Zitat von ChristianAndreas, als Historiker bin prinzipiell gegen den Abriss alter Bausubstanz, solange sie gerettet werden kann und das ist hier wahrlich der Fall. Da ich selbst in einem denkmalgeschützten Haus lebe, weiss ich welche Auflagen die Stadt sprich Denkmalbehörde macht. Das geht über die Art der Fenster bis zur Farbe, die du an dein Haus pinseln darfst. WIr hatten damals die Wahl zwischen weiß, grasgrün und beige. Mein Großvater hat sich für letzteres entschieden. Was ich damit sagen will: Die Stadt legt sehr viel wert auf ihr Äußeres, wie man sieht. Wenn es aber um die eigenen Immobilien geht, sieht das ganz anders aus.
Ich selbst wohne in einem Haus das ca. 1840 erbaut wurde! Ich wäre der glücklichste Mensch der Welt, wenn ich den Putz abklopfe und ein Fachwerk freilegen und vor allem erhalten könnte! Aber zur damaligen Zeit - bis in die 1920er Jahren wurde viel gestückelt! Wohnraum war wichtig! Mein Haus ist wohl für alle Zeit repräsentativ! Von Fachwerk über Betonbausteine bis Ziegel ist alles vorhanden! - Schlimm wäre es, wenn man solch einen Ziegel- oder Betonbau ohne historische Grundlage auf "den Markt schmeißen" würde! Mein "Slogan" (?): "vernünftige Grundsubstanz" (!?)
Zitat von ChristianAndreas, als Historiker bin prinzipiell gegen den Abriss alter Bausubstanz, solange sie gerettet werden kann und das ist hier wahrlich der Fall.

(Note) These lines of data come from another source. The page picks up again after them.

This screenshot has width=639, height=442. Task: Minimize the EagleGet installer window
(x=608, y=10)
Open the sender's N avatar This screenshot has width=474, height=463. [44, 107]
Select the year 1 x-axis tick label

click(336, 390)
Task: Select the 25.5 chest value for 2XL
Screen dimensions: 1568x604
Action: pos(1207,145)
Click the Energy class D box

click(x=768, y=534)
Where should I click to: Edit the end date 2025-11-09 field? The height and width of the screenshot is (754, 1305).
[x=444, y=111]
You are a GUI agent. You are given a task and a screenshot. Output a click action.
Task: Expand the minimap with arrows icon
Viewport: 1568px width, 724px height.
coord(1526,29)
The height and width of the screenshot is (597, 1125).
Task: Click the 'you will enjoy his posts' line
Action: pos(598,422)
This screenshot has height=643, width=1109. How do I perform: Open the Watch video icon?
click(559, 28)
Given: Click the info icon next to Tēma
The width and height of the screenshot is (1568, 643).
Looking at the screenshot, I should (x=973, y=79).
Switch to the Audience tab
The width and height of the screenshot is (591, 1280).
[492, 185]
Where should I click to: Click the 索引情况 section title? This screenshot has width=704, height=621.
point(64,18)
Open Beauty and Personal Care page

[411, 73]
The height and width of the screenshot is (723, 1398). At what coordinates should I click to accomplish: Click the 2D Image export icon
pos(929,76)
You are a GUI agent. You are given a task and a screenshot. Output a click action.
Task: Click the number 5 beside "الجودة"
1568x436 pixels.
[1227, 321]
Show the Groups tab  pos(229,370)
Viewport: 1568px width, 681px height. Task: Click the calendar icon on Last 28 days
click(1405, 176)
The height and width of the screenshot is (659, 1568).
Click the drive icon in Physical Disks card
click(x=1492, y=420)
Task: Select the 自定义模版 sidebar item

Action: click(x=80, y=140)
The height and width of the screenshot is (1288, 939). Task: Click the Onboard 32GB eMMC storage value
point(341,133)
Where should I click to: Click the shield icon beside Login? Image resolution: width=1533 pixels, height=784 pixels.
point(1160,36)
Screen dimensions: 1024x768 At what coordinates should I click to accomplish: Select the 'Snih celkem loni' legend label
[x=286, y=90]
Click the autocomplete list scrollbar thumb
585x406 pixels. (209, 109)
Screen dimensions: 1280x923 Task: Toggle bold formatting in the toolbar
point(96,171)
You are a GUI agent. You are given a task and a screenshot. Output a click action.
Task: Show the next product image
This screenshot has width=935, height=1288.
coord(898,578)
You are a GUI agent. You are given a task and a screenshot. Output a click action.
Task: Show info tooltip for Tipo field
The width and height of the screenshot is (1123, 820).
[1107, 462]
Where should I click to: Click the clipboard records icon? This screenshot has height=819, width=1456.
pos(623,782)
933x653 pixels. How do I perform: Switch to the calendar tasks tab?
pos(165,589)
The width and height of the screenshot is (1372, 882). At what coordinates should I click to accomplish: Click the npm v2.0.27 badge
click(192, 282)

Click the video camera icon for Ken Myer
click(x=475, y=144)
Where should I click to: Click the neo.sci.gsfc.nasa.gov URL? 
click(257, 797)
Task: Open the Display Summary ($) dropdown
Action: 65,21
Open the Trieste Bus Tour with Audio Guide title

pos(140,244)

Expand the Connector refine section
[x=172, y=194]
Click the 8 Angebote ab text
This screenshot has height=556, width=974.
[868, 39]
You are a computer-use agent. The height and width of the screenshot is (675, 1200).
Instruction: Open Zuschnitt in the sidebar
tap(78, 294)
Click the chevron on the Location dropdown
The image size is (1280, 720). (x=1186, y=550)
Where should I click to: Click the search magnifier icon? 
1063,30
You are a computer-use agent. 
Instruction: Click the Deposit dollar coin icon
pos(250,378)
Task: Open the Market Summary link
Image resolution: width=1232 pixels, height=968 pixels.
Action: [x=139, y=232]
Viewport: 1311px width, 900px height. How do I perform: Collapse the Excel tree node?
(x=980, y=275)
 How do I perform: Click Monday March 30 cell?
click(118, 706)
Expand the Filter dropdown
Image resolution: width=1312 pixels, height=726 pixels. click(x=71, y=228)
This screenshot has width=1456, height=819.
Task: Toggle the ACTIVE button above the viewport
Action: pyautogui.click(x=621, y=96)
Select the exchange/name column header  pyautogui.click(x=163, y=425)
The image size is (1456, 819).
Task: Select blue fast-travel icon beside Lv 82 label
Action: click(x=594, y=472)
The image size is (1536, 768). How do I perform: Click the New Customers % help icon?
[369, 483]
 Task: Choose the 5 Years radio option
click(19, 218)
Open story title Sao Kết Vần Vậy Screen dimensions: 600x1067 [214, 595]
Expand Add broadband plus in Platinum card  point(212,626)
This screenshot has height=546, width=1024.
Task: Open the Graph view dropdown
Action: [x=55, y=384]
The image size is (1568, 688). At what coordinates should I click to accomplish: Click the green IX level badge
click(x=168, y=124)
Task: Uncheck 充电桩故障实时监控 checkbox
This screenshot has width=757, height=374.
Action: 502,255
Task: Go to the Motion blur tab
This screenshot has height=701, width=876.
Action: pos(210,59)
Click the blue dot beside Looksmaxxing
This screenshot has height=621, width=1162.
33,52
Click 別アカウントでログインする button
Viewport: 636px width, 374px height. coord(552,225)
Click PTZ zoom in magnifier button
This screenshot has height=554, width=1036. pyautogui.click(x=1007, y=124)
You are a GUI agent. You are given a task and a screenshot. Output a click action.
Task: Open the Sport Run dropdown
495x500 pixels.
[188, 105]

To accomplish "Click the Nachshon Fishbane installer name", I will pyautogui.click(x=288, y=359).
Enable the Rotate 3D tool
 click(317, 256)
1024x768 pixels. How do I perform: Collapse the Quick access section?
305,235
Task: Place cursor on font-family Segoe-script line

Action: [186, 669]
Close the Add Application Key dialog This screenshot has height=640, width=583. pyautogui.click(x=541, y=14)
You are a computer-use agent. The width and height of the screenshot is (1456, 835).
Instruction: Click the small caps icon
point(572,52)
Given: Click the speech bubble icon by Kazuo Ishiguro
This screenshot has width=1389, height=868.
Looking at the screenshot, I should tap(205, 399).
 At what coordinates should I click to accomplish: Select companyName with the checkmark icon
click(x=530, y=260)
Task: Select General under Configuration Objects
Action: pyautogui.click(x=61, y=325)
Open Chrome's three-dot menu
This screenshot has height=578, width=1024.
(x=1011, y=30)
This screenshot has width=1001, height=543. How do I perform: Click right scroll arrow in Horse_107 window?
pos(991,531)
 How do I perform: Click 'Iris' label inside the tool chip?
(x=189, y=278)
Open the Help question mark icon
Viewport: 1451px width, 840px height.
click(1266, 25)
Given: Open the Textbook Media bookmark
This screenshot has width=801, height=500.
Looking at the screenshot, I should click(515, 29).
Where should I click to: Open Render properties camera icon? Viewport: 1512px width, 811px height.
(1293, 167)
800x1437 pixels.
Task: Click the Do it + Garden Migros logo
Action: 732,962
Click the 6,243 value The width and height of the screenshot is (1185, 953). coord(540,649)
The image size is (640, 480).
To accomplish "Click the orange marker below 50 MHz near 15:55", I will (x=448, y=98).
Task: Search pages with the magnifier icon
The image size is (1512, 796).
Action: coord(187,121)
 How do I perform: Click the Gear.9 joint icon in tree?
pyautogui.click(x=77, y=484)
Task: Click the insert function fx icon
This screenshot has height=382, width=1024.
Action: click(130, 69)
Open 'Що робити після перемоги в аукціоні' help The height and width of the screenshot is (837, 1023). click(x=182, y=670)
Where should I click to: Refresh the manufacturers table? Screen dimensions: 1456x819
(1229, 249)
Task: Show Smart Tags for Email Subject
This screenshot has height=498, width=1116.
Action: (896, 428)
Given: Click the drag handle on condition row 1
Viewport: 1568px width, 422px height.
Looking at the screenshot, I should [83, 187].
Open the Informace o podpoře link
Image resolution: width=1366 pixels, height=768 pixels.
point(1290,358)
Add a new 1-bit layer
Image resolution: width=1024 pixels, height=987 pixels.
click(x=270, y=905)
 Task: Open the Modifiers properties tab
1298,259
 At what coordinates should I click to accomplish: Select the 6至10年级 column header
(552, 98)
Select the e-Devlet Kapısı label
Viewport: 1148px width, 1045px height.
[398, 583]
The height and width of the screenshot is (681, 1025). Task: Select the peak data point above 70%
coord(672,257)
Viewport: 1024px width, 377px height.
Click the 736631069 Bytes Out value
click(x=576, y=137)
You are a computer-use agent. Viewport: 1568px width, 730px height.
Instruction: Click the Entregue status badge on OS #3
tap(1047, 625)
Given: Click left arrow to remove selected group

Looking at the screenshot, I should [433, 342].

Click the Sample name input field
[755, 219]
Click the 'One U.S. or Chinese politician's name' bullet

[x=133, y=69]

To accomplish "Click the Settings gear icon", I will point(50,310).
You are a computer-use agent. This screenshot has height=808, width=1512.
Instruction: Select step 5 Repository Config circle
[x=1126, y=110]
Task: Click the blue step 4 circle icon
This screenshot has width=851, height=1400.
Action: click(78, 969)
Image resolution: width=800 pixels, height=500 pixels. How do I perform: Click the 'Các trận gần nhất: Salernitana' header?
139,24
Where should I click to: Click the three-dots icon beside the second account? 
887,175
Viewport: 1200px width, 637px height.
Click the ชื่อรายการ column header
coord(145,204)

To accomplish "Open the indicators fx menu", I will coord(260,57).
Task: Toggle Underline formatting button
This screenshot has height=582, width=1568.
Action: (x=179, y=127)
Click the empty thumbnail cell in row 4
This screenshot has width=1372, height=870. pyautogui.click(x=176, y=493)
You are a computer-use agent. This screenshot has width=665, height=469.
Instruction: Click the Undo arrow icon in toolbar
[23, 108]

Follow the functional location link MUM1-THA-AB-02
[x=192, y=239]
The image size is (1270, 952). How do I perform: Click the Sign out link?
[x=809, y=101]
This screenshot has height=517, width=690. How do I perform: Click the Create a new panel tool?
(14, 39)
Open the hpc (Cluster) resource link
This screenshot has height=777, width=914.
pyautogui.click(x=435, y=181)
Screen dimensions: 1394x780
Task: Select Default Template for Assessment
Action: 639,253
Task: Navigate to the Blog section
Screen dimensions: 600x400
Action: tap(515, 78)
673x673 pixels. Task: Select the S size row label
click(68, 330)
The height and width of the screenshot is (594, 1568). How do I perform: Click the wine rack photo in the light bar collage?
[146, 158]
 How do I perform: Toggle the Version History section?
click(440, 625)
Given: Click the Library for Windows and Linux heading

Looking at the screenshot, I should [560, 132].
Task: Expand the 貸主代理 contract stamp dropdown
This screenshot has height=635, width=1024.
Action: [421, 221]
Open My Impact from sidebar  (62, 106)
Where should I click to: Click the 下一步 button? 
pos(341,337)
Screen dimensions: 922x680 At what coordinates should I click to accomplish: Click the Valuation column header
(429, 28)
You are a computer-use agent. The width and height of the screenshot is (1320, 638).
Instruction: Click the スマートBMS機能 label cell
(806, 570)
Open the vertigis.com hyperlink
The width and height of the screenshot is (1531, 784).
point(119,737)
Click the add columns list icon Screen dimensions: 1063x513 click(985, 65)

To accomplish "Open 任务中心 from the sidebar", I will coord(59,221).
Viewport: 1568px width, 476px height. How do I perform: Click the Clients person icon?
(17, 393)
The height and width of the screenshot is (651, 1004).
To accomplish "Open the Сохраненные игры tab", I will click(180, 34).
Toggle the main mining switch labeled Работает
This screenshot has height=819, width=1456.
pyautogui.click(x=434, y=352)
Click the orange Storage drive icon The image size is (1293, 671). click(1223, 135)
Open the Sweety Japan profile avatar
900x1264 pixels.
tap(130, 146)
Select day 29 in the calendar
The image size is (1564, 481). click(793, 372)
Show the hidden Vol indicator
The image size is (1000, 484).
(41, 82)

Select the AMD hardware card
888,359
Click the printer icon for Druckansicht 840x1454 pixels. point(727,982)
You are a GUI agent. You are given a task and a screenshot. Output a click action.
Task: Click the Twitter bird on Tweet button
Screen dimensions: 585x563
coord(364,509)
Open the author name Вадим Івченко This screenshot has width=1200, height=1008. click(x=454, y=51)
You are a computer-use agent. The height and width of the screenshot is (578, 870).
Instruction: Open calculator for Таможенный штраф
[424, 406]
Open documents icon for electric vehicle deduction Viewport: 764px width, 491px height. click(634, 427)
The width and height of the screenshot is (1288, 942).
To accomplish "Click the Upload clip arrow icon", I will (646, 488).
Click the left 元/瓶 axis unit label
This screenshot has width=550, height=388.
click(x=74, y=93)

Da ich selbst in einem denkmalgeschützten Haus lebe, weiss ich welche Auflagen die Stadt sprich Denkmalbehörde macht. Das geht über die Art der Fenster bis zur Farbe, die du an dein Haus pinseln darfst. WIr hatten damals die Wahl zwischen weiß, grasgrün und beige. Mein Großvater hat sich für letzteres entschieden. Was ich damit sagen will: Die Stadt legt sehr viel wert auf ihr Äußeres, wie man sieht. Wenn es aber um die eigenen Immobilien geht, sieht das ganz anders aus.
Dieser Eintrag wäre doch ein Leserbrief wert.
Kann mich Norbert nur anschliessen. Christian als persönlich Betroffener sollte diesbezüglich einen Leserbrief verfassen.
Zitat von NorbertLeserbrief:Thema Schlossplatztiefgarage Neue Presse Coburg 21.1.2011
Sehr treffender Leserbrief von Norbert! Übrigens: weiß jemand ob der von Christian Gewünschte (bezüglich denkmalgeschützter Häsuer) schon erschienen ist?
Zitat von NorbertLeserbrief:Thema Schlossplatztiefgarage Neue Presse Coburg 21.1.2011
...daß sie bei den Pflasterarbeiten bzw den Vorarbeiten unter dem coburger Marktplatz auf VERGANGENHEIT gestoßen sind, hat doch auch niemanden interessiert. Auch von Seiten der Bevölkerung wurden keine Stimmen laut, die einen Baustop und eine genaue Untersuchung der Funde gefordert hätten. Wirtschaftliche Überlegungen sind die einzigen Überlegungen die ernst genommen werden. Damit will ich nicht sagen, daß ich mir das so wünsche...
Alle diese Sachen wurden in meinen Augen "Norberisiert! Die Kameraden, die dagegen sind, haben das Problem - Ausgaben! Es könnte ja was gefunden werden - jetzt: wir sind die "Kings"! Es zieht sich - zu teuer!